An excerpt from a letter I received while serving in Rio de Janeiro in June 1969 from Dave LeSueur, a friend from my freshman year at Brigham Young University, who was then serving in the Franco-Belgian Mission.
The Church, and Church members, are the same, the world over, and I’m sure our experiences are very similar in some cases. I have spent all of my mission so far in Belgium. The people are polite, and once you are friends, you are treated as a member of the family. Like much of the world, the people are tied down by traditions.

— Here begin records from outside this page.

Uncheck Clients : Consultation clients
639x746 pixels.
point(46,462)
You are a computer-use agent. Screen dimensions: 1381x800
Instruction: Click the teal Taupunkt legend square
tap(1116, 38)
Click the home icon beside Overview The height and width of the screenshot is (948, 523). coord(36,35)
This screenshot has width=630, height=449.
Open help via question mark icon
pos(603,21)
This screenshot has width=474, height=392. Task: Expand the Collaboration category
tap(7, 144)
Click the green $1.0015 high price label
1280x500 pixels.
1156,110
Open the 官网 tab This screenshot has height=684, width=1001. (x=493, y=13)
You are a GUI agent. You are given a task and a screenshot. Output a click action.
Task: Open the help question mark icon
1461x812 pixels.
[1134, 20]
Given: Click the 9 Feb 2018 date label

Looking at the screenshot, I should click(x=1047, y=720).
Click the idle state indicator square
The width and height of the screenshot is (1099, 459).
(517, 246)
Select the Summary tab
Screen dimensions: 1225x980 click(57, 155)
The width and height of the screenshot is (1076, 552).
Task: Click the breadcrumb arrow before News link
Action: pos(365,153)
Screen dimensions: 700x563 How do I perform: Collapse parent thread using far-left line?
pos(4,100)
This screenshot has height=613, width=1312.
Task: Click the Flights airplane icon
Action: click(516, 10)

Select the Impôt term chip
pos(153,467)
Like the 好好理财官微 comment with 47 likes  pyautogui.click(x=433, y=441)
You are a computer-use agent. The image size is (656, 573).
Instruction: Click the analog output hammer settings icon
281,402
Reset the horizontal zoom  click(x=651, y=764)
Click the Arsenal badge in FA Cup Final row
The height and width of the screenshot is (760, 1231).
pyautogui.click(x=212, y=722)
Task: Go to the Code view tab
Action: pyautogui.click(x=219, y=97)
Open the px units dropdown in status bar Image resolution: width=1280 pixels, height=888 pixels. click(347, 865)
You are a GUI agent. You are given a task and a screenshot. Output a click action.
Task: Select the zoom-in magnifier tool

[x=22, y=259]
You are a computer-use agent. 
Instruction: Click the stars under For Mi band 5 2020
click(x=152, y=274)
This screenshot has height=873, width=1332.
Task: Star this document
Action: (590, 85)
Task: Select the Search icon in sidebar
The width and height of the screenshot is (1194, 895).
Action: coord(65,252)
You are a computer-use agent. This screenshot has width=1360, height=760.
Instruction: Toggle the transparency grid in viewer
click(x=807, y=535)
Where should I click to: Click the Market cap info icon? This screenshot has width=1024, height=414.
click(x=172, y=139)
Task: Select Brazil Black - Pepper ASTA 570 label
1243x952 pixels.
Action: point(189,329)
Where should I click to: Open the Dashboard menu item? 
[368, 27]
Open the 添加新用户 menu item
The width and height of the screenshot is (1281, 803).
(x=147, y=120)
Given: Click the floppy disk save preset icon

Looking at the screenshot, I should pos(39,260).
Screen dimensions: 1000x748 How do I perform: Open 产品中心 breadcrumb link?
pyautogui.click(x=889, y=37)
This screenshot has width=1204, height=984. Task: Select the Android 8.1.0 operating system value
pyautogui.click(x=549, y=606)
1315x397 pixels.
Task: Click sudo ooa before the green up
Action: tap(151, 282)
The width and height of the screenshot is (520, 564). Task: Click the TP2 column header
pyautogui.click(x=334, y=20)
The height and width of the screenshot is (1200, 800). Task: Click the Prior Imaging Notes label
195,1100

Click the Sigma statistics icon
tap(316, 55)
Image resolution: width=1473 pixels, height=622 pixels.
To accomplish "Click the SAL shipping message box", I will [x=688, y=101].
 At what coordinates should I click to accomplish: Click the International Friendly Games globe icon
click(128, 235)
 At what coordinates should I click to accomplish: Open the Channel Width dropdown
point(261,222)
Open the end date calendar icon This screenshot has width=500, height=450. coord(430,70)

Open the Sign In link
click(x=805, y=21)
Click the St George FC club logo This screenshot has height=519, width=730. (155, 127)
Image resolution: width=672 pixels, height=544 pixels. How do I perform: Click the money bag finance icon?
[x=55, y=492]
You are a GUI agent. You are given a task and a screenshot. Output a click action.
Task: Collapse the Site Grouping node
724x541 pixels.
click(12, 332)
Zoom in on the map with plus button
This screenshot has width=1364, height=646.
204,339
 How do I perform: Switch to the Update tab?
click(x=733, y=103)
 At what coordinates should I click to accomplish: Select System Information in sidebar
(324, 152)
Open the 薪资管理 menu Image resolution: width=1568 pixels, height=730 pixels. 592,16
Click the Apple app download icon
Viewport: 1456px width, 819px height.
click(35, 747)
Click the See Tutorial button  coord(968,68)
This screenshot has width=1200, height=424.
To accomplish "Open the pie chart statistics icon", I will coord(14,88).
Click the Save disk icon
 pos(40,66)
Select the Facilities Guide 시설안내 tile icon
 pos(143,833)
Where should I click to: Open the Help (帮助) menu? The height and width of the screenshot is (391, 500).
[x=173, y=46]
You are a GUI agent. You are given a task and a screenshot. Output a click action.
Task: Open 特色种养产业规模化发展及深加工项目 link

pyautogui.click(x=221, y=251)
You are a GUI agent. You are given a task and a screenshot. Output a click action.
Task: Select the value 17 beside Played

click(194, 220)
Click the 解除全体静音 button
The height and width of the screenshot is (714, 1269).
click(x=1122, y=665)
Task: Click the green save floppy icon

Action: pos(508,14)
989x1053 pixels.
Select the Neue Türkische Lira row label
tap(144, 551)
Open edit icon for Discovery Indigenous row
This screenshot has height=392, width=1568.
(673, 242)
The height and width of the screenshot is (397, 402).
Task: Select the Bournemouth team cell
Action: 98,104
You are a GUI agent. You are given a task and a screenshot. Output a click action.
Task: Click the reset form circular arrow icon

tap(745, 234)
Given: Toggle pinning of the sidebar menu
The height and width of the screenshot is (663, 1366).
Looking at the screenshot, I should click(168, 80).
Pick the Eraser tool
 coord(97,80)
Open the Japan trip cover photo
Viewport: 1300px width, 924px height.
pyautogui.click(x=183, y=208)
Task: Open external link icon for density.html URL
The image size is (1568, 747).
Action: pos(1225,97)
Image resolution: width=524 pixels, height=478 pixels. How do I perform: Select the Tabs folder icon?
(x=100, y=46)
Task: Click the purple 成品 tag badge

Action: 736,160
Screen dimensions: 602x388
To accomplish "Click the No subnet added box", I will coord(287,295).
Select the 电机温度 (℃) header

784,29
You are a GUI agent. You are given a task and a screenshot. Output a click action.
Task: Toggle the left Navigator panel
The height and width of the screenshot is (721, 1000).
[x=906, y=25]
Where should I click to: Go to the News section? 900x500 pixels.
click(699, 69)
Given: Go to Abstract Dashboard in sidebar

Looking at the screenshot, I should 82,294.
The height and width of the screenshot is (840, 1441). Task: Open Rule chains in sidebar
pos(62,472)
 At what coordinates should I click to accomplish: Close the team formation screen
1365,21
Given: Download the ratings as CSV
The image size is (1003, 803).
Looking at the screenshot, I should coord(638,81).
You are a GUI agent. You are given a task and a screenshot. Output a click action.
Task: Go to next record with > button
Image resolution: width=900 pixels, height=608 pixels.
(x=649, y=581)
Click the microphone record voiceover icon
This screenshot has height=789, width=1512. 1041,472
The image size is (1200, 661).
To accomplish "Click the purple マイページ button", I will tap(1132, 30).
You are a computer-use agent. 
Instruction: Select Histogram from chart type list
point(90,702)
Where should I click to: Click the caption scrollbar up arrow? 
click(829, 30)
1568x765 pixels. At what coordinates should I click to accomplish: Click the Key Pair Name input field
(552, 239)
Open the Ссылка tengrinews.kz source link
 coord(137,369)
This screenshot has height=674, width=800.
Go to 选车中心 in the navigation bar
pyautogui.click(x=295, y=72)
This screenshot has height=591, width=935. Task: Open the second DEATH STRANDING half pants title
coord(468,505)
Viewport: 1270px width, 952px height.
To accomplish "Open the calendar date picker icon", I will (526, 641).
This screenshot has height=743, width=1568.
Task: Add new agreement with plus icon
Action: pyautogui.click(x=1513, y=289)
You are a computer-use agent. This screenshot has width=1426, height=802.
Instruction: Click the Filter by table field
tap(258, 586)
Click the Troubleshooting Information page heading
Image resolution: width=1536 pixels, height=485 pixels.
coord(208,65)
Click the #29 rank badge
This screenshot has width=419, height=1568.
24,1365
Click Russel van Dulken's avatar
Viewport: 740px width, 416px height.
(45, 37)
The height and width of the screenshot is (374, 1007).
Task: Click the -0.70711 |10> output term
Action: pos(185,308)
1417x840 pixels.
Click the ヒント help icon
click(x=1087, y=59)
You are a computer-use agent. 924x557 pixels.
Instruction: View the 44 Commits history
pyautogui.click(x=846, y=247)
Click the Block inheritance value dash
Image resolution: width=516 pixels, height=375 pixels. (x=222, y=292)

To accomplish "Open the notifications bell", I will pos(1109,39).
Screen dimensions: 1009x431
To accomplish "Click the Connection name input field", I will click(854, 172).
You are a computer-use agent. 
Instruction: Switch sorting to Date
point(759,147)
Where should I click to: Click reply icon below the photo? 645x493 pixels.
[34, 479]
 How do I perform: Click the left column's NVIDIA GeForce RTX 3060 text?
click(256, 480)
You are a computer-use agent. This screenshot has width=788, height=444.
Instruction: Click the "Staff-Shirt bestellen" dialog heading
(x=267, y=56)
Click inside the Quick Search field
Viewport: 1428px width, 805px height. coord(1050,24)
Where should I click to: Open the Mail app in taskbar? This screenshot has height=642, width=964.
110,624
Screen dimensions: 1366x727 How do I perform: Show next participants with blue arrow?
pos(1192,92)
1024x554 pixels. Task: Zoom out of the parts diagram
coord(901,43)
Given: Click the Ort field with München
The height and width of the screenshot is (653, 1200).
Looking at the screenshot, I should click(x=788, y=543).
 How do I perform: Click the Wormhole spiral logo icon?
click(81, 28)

I quoted this paragraph in my missionary journal under date of June 4, 1969, and then wrote:
“That last line is significant. Although the Brazilian people are warm and friendly and not really Catholics, they are still bound by traditions. Joseph Smith gives a stinging denunciation of traditions, speaking of persecutions ‘supported and urged on and upheld by the influence of that spirit which hath so strongly riveted the creeds of the fathers, who have inherited lies, upon the hearts of the children, and filled the whole world with confusion, and has been growing stronger and stronger, and is now the mainspring of all corruption, and the whole earth groans under the weight of its iniquity. It is an iron yoke, it is a strong band; they are the very handcuffs, and chains, and shackles, and fetters of hell’ (D&C 123:7–8).”